(Stored records)
----
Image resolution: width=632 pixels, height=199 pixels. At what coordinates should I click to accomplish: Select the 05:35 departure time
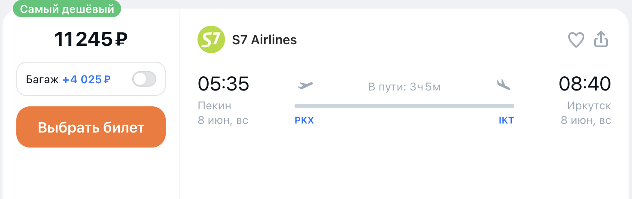(x=223, y=84)
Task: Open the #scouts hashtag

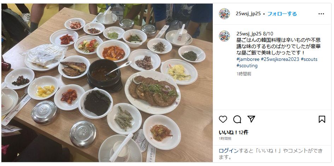Action: click(x=309, y=59)
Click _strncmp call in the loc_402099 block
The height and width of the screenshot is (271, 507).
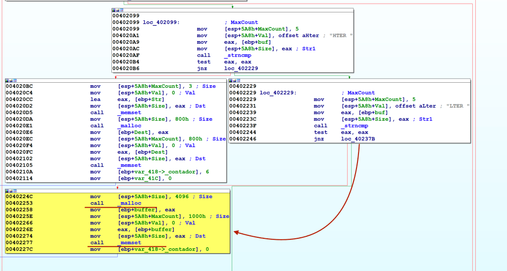[x=238, y=55]
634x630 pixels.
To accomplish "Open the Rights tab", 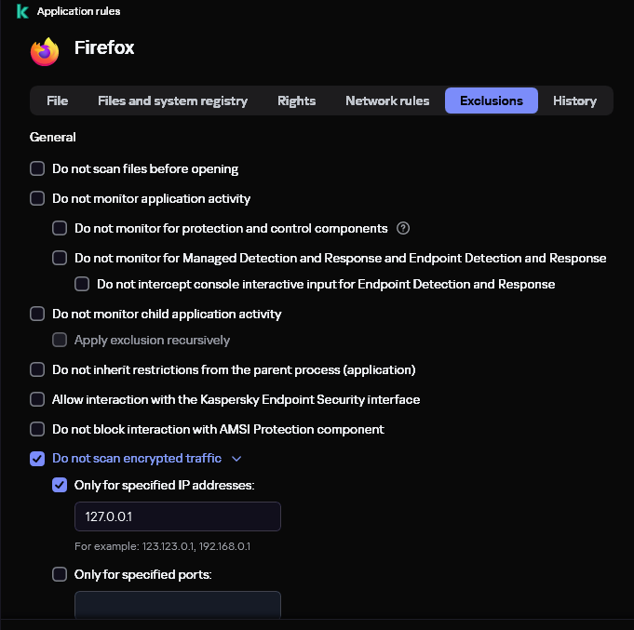I will click(296, 101).
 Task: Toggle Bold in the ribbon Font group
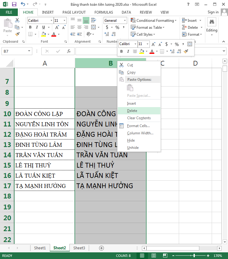click(x=30, y=28)
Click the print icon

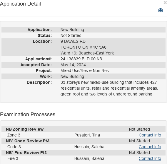tap(161, 10)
----
_EXERCISE PROMPT_: Give again, word for word, every line from the top of the data through the line with "634x630 pixels.", both ends included, and exclude the pictures.

_RESPONSE FOR THIS EXERCISE_:
Image resolution: width=632 pixels, height=199 pixels. At what coordinates should I click to accomplish: Select the 05:35 departure time
(x=223, y=84)
Task: Open the #scouts hashtag

Action: click(x=309, y=59)
Click _strncmp call in the loc_402099 block
The height and width of the screenshot is (271, 507).
[x=238, y=55]
634x630 pixels.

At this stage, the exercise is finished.